REPUBLIKA.CO.ID,PEKANBARU -- Konfederasi Serikat Buruh Muslim Indonesia (Sarbumusi) menyatakan sekitar 800 orang karyawan PT Chevron Pacific Indonesia menunggu untuk dilakukan Pemutusan Hubungan Kerja (PHK), setelah akhir April tahun ini 806 orang terkena PHK.
"Itu yang dilakukan Chevron terhadap sisa 800 orang lagi, dari total 1.600 orang karyawan jalani pensiun dini," kata Ketua Sarbumusi Basis Chevron Riau, Nofel di Pekanbaru, Rabu (11/5).

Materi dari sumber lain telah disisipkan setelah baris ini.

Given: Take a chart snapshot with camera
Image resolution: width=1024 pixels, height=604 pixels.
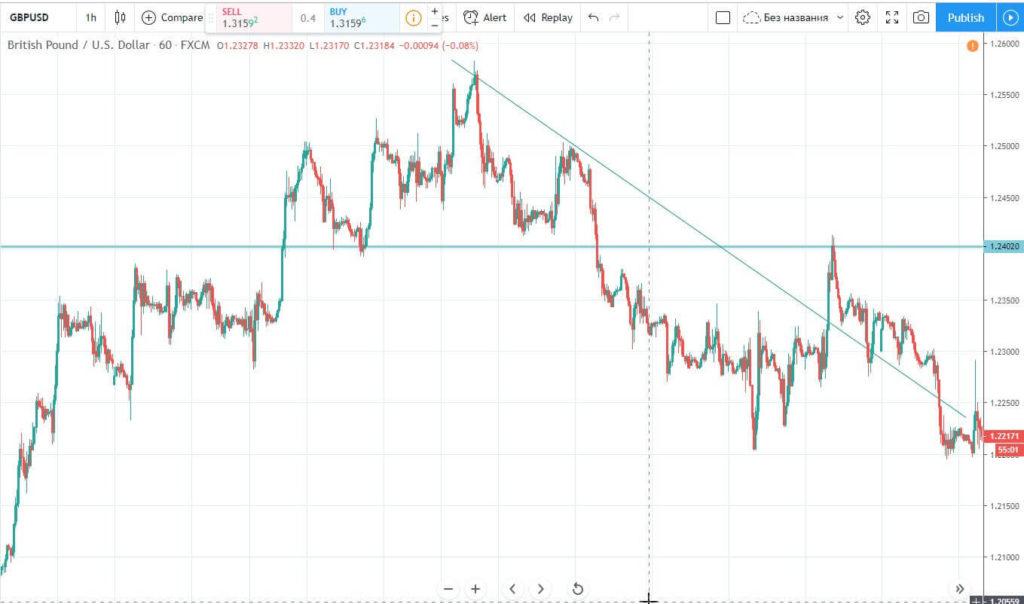Looking at the screenshot, I should coord(920,17).
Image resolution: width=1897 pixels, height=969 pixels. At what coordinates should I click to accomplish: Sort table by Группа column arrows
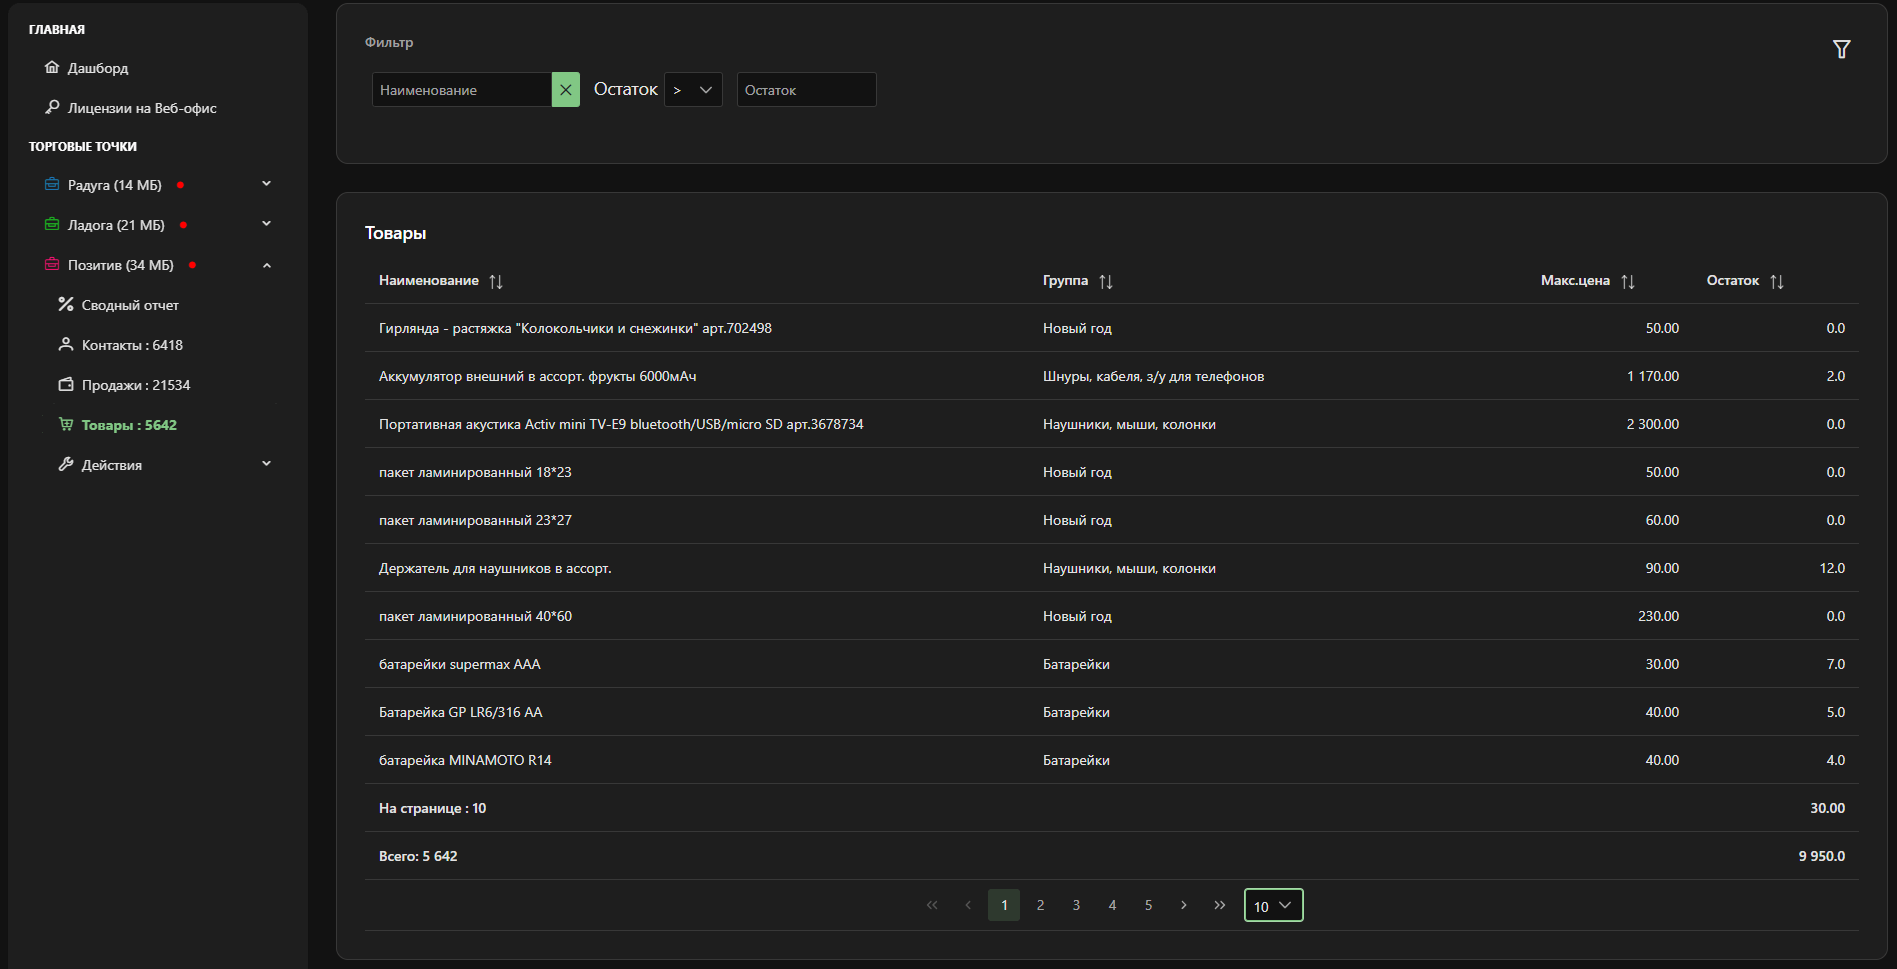pos(1105,282)
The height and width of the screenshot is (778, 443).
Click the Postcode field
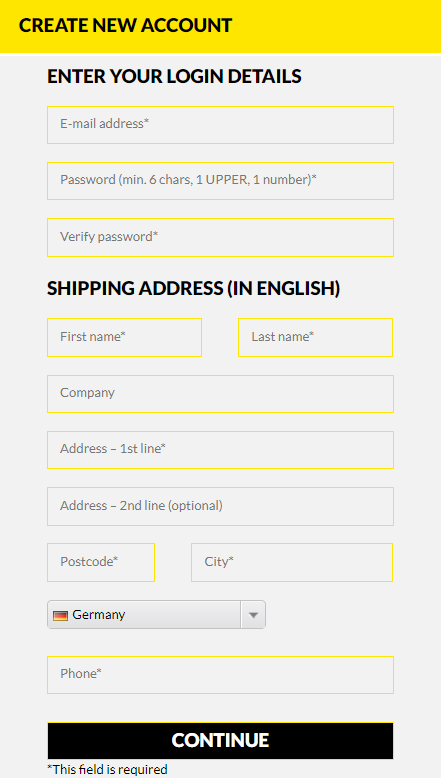(x=101, y=563)
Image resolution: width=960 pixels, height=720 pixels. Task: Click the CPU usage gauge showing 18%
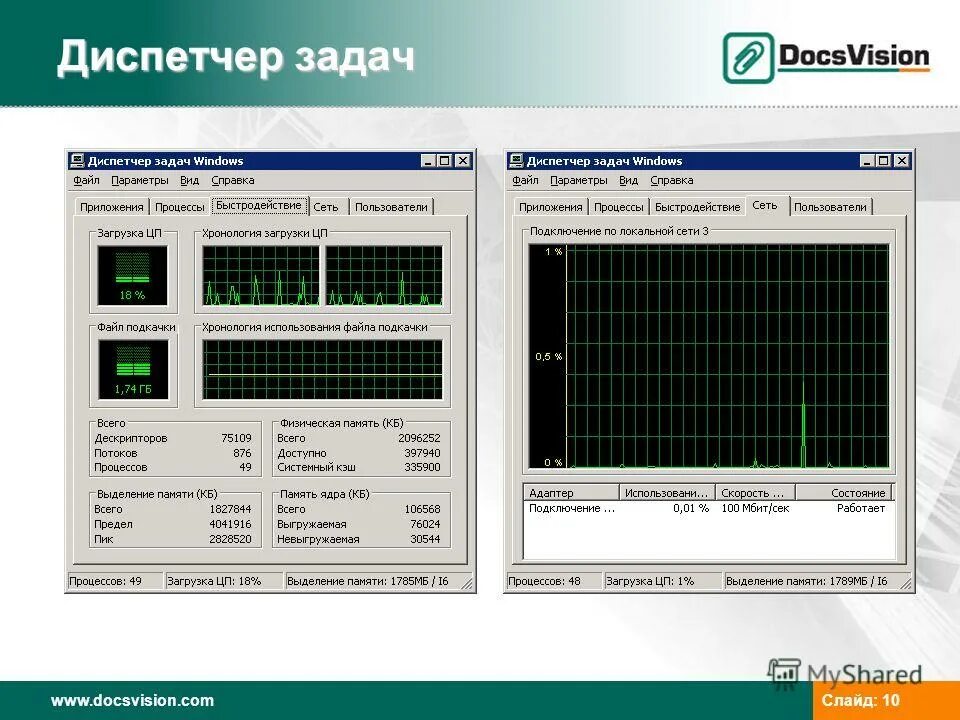tap(132, 273)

Saat ini pihaknya mengklaim, perusahaan multinasional asal Amerika Serikat pada bidang minyak dan gas bumi tersebut, sedang mengurus berbagai administrasi karena termasuk dalam program Workforce Management/WFM atau pengelolaan tenaga kerja bagi sekitar 100 pekerja. Berdasarkan data Sarbumusi terdapat 740 orang karyawan, terdiri dari 500 orang lebih karyawan di Pulau Kalimantan dan sekitar 200 orang pekerja di Provinsi Riau terkena PHK pada akhir Maret 2016.
Chevron miliki total karyawan berjumlah sekitar 6.500 orang di Indonesia yang mengantungkan hidup pekerja serta keluarga mereka dari sektor migas di dalam negeri. "Kalau yang terjadi sekarang ini, ada dua pilihan bagi karyawan Chevron. Pilihannya adalah kalau memilih tetap bekerja, maka konsekuensi harus turun jabatan dengan tidak turunkan pangkat. Imbasnya, karyawan tidak akan naik gaji dan berujung pada PHK," ungkapnya.
Nofel menjelaskan, dalam peraturan perundang-undangan ketenagakerjaan, seseorang boleh diturunkan jabatan karena demosi sebagai akibat melakukan kesalahan. Tapi sekarang yang berlaku di Chevron, kata dia, tanpa melakukan kesalahan, akan tetapi seorang karyawan di perusahaan migas tersebut tetap diberi demosi. "Kan ini suatu pelanggaran juga," ujarnya.
Pilihan terakhir, kata Nofel, Chevron memberikan pilihan bagi karyawan yang tidak memilih, berarti harus memiilih pensiun dini atau PHK. "Kan dua-duanya pilihannya, tidak enak. Tembak pertama, kena kepala dan tembak kedua, kena kaki. Jadi kemana pun, tentu kawan-kawan di Chevron lebih memilih kena kaki," ujarnya. "Fakta ini sudah kita serahkan ke disnaker, bahwa bukan pengunduran diri. Tetapi pemaksaan PHK atau lebih parah dari intimidasi," ucap Nofel.
Senior Vice President, Policy, Government, and Public Affairs Chevron Indonesia, Yanto Sianipar sebelumnya mengatakan, perusahaan migas itu kini tengah melakukan kajian terhadap semua model bisnis dan operasi.
"Latar belakangnya bukan hanya karena harga minyak yang rendah, melainkan sejak tahun lalu kami sudah melakukan tinjauan terhadap bisnis dan operasi di lapangan," katanya.